Wamda Capital aims to raise over $100 million and expects to close the fund by the second quarter of 2019. Earlier this week, the National reported that the firm has used 80% of its first growth stage fund – worth $75 million launched in 2015. Among its LPs, the growth stage fund included Abraaj, Kuwaiti Telecom company Zain, UAE’s Crescent Enterprises and Abraaj.
The new fund will be used to invest in startups at seed stage, although most of these startups have to graduate from Wamda’s new pre-idea fellowship program Wamda X. “Seed remains of critical importance for us given the funding dynamic in the region where it is critical for investors to be able to carry companies through multiple rounds of financing,” explains Fares.
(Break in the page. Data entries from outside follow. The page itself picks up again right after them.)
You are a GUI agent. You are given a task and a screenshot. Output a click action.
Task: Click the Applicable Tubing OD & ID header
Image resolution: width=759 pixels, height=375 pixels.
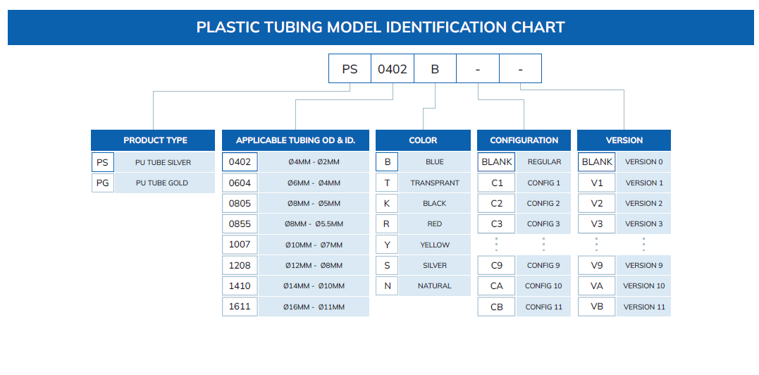(295, 140)
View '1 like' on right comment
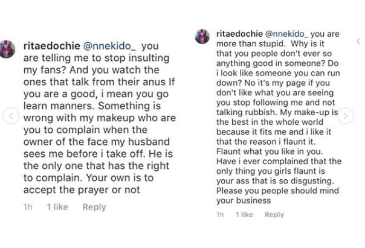 (244, 215)
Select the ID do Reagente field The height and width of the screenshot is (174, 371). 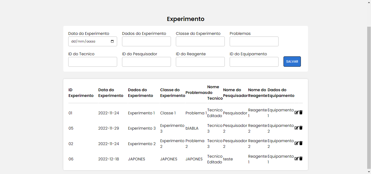point(200,62)
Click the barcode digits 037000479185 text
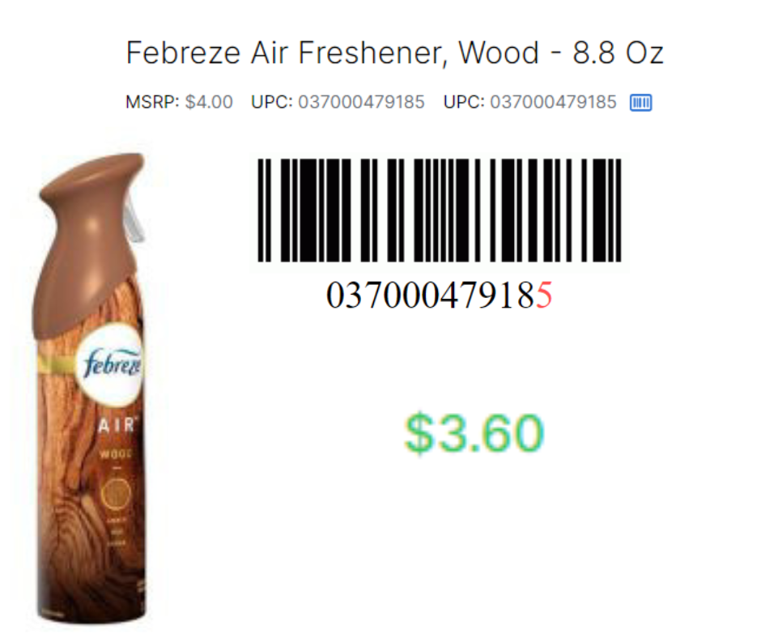This screenshot has width=761, height=638. point(440,296)
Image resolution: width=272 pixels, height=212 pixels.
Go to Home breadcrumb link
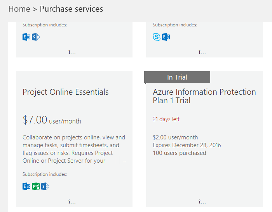(x=19, y=9)
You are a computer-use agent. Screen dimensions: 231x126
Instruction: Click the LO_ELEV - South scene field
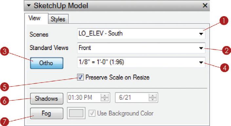pos(141,34)
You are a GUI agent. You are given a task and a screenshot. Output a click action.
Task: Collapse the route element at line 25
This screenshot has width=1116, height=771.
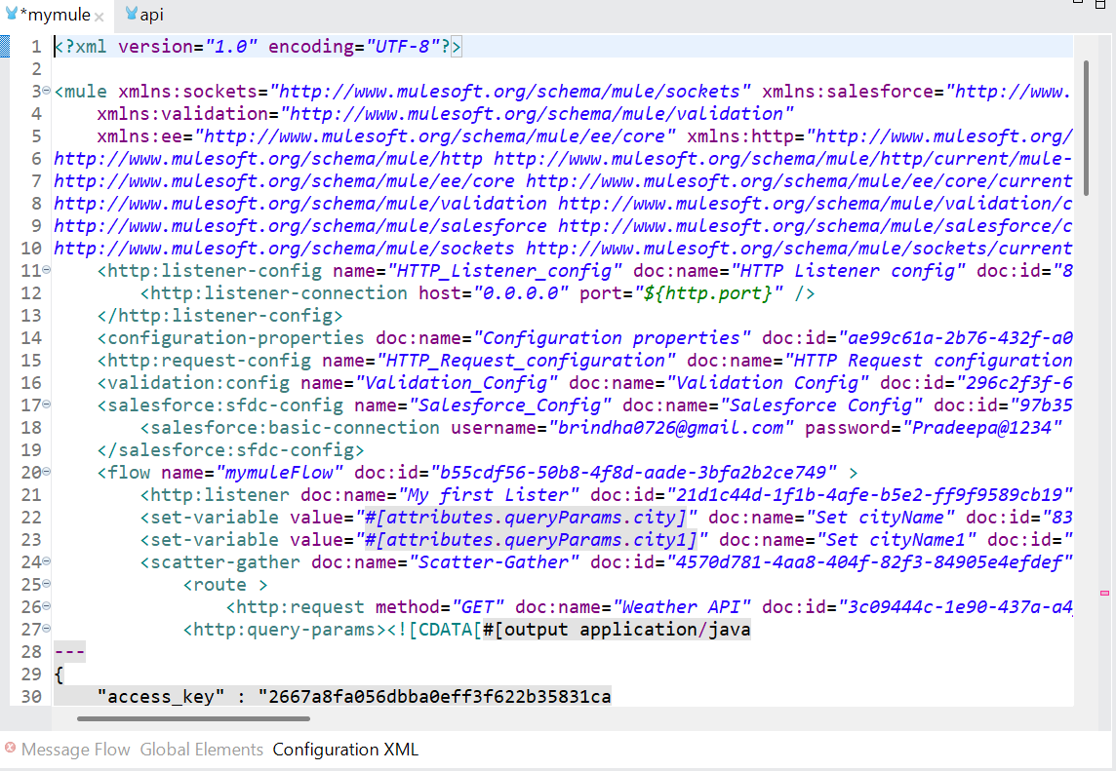pos(47,585)
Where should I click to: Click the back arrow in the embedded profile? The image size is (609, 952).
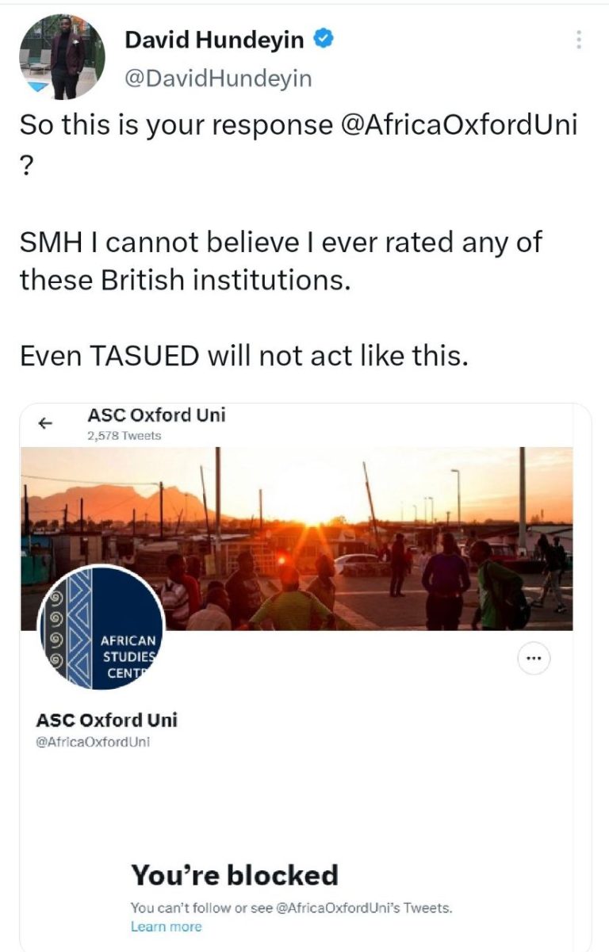pyautogui.click(x=45, y=423)
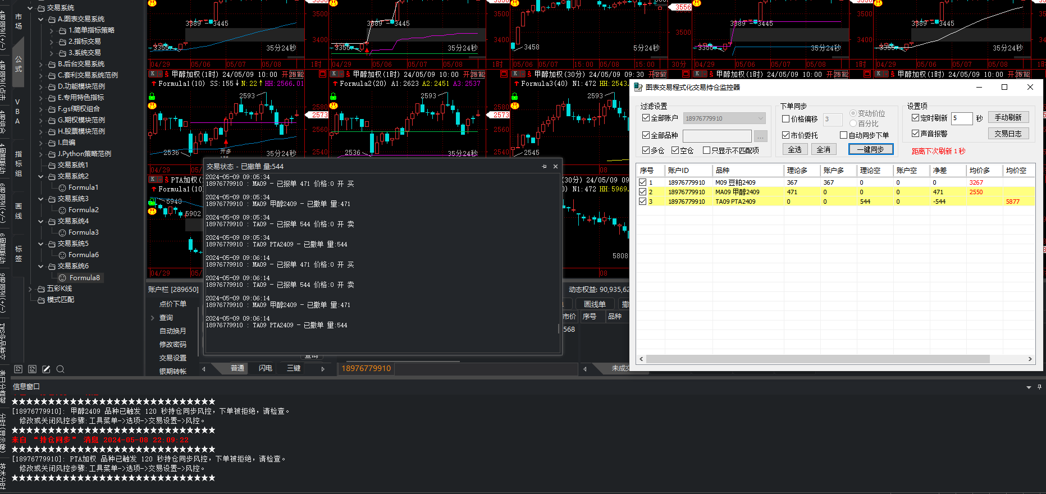Click the first sigma formula icon below tree
The image size is (1046, 494).
[x=18, y=369]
Fares also clarifies that although Wamda X is part of Wamda Capital, it is, however, not financed by Wamda Capital. “Wamda X has its own investment vehicle and is not part of the fund’s structure. Once companies graduate from Wamda X then they will be eligible for consideration for an investment from the [Wamda Capital] fund,” he says.
With the new fund, the firm will further invest in MENA startups, in addition to Turkey, although it has plans to invest in startups in Asia and Africa.
When asked about the type of startups Wamda is looking for, Fares stated that they will continue to focus on companies in the field of e-commerce, such as FinTech, mobility, digital payment solutions, last-mile logistics, SaaS and B2B Enterprise solutions.